Malheureusement, on se rend compte que sur toutes les courses, des bateaux ont ce genre d’avarie, on l’a vu sur la Transat Jacques Vabre avec Alex Thomson qui a perdu sa quille, et effectivement sur « Brest Atlantiques » pour tous les bateaux, sauf Actual Leader. Et comme nos Ultim vont plus vite, les chocs sont encore plus violents quand ils surviennent, ça provoque forcément une avarie problématique pour la performance et la sécurité des bateaux. Maintenant, il ne faut pas se dire qu’il n’y a rien à faire. On n’évitera jamais les chocs, mais on peut peut-être trouver des solutions pour travailler sur une meilleure résistance des pièces, pour avoir des plans porteurs moins compliqués à réparer. Ce qui est certain, c’est qu’avec le Team Banque Populaire, ça fait partie des éléments sur lesquels on va réfléchir, compte tenu, notamment, de ce qu’il se passe sur « Brest Atlantiques ».
Comment analyses-tu les performances des quatre bateaux ?
On sent que le Maxi Edmond de Rothschild, dès qu’il serre un peu le vent, a une aisance en vitesse, ils ont une capacité à accélérer que n’ont pas forcément les autres, c’est un peu dans la continuité de ce que nous avions vu en 2018. Maintenant, François et Gwénolé ne sont pas loin derrière, d’autant que la météo les aide à revenir un peu, et je pense que les conditions après Le Cap peuvent les favoriser. Le jeu est encore très ouvert jusqu’à Brest, ils viennent tout juste de passer la moitié de la course, je pense qu’il va se passer beaucoup de choses d’ici l’arrivée. Derrière, c’est forcément plus compliqué pour Sodebo avec la casse de leur safran, mais ils ont eux aussi montré de belles choses depuis le départ, et Actual Leader joue avec ses cartes, on sait que le bateau est un peu moins rapide, mais c’est le seul à ne pas avoir eu d’avarie majeure, ce qui lui permet lui aussi de rester au contact. On se rend compte que dès qu’il y a une avarie, ça se compte vite en quelques centaines de milles. Quand on regarde la cartographie aujourd’hui, les bateaux sont quand même très proches, c’est top ! Et au regard de la météo après Le Cap, ça n’a pas l’air simple, je pense que ça va ouvrir des perspectives de stratégies différentes. J’adore suivre la course et ça donne envie !

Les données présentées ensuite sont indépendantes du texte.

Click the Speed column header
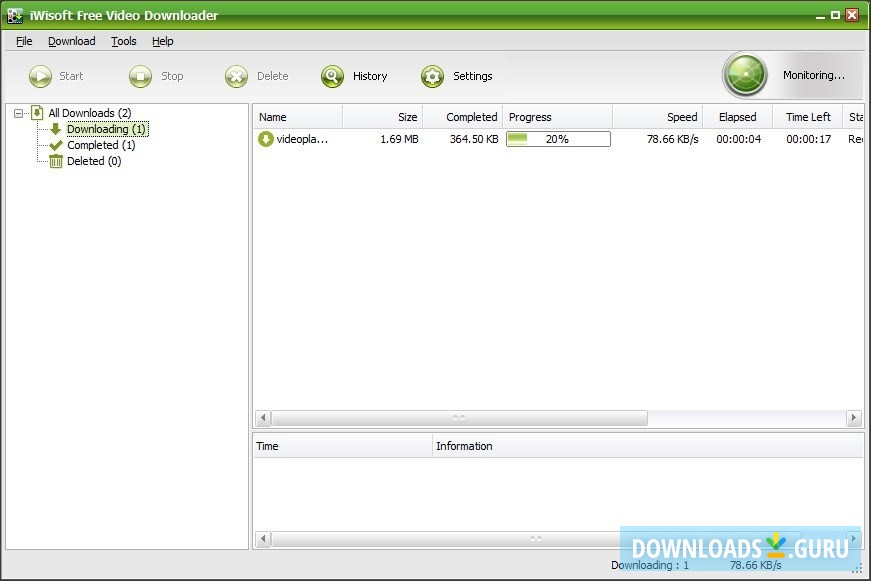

Justement, tu te projettes sur ton futur trimaran Ultim quand tu vois les images envoyées par les media men ?
Oui, complètement. J’essaie d’imaginer aussi quand je vois leurs trajectoires et la météo quel type de voilures ils ont, comment ils mènent le bateau, c’était justement intéressant de voir les vitesses qu’ils ont pu tenir après Rio dans la mer forte. Il y a des choses qu’on note, parce que nous, aujourd’hui, on est un peu orphelins, il va falloir patienter encore plus d’un an pour avoir notre bateau, donc si on peut s’enrichir en regardant les autres, on le fait. « Brest Atlantiques » est pour nous un super enseignement, parce que les conditions sont très variées et que les bateaux sont différents.
Seras-tu à Brest pour les accueillir ?
Oui, bien sûr ! Je n’ai pas encore regardé précisément les estimations d’arrivées, mais je serai là avec plaisir pour les accueillir, en espérant que les quatre seront à l’arrivée, c’est la priorité.